L’uomo, che dal mese di settembre è sottoposto al regime degli arresti domiciliari con braccialetto elettronico poiché già tratto in arresto per aver aggredito i congiunti e i Carabinieri intervenuti in un precedente episodio di violenza domestica, nel pomeriggio di ieri, al culmine dell’ennesima lite familiare, ha dato in escandescenze ed ha incendiato l’auto della sorella e del marito di quest’ultima, parcheggiate nel cortile di proprietà dei due nuclei familiari.

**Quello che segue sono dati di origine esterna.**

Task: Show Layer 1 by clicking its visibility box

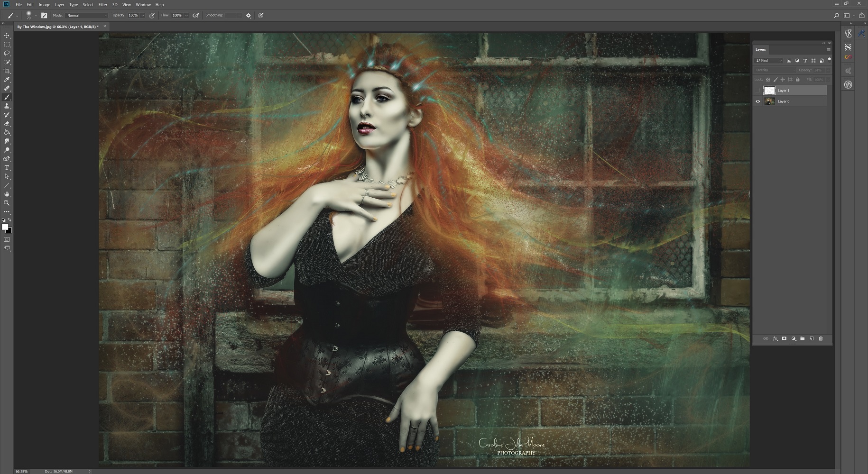Action: tap(757, 91)
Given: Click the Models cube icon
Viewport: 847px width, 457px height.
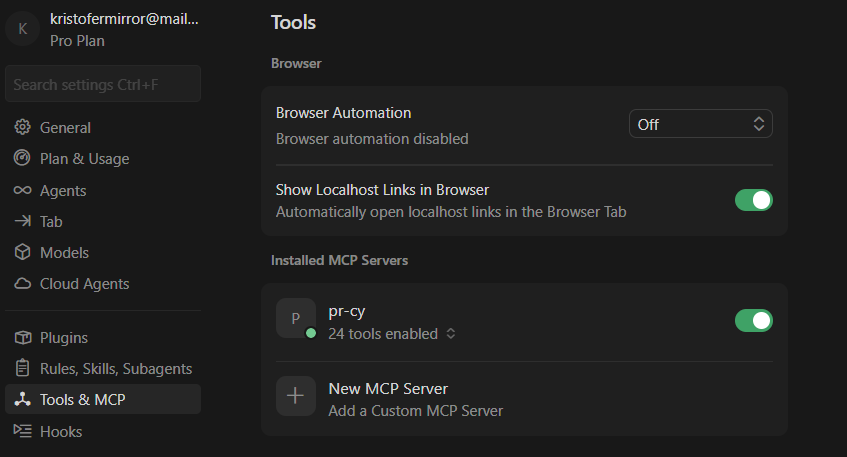Looking at the screenshot, I should (x=22, y=253).
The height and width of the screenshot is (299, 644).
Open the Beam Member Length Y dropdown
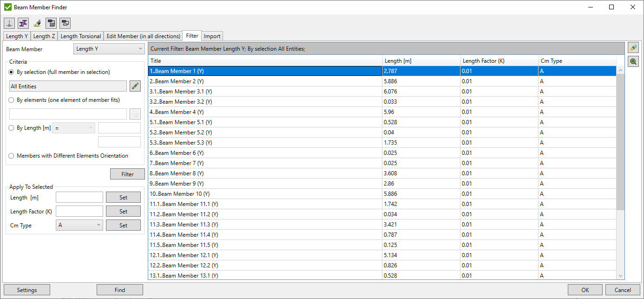[x=109, y=49]
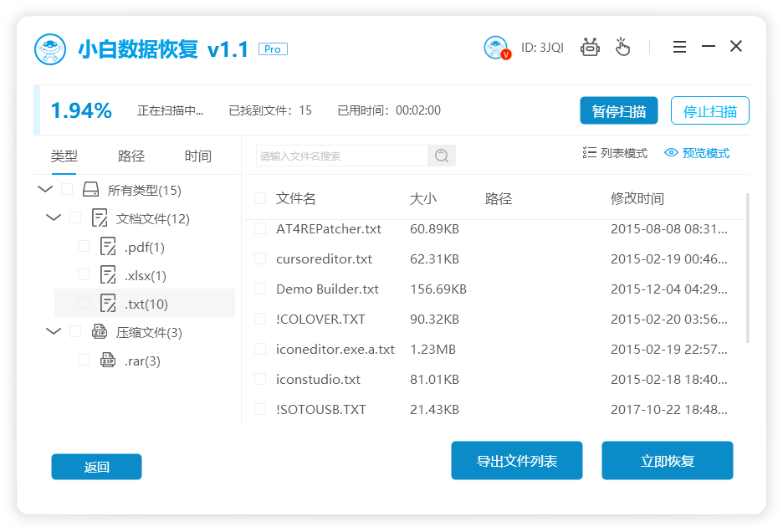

Poi, barricatosi in casa, ha iniziato ad inveire contro i Carabinieri immediatamente intervenuti, iniziando ad insultarli e a minacciarli.

I militari, con grande perizia, sono comunque riusciti ad entrare nell’abitazione, dove l’uomo dopo averli aggrediti con calci e pugni, è stato immobilizzato e tratto in arresto. Ancora in forte agitazione è stato visitato dal personale del 118 e trasportato presso l’Ospedale di Viterbo.

Anche in questo caso, il tempestivo intervento dei Carabinieri ha scongiurato che il reato fosse portato a ben più gravi e irreparabili conseguenze.I Vigili del Fuoco si sono invece occupati di spegnere le fiamme, che hanno comunque danneggiato in modo irreparabile le due utilitarie, per un danno stimato intorno ai 5.000,00 euro.I Carabinieri hanno posto sotto sequestro una bottiglia contenente liquido infiammabile ed un accendino, utilizzati per appiccare l’incendio.

L’arrestato dovrà, ora, rispondere dei reati di atti persecutori, resistenza a pubblico ufficiale, lesioni e danneggiamento seguito da incendio.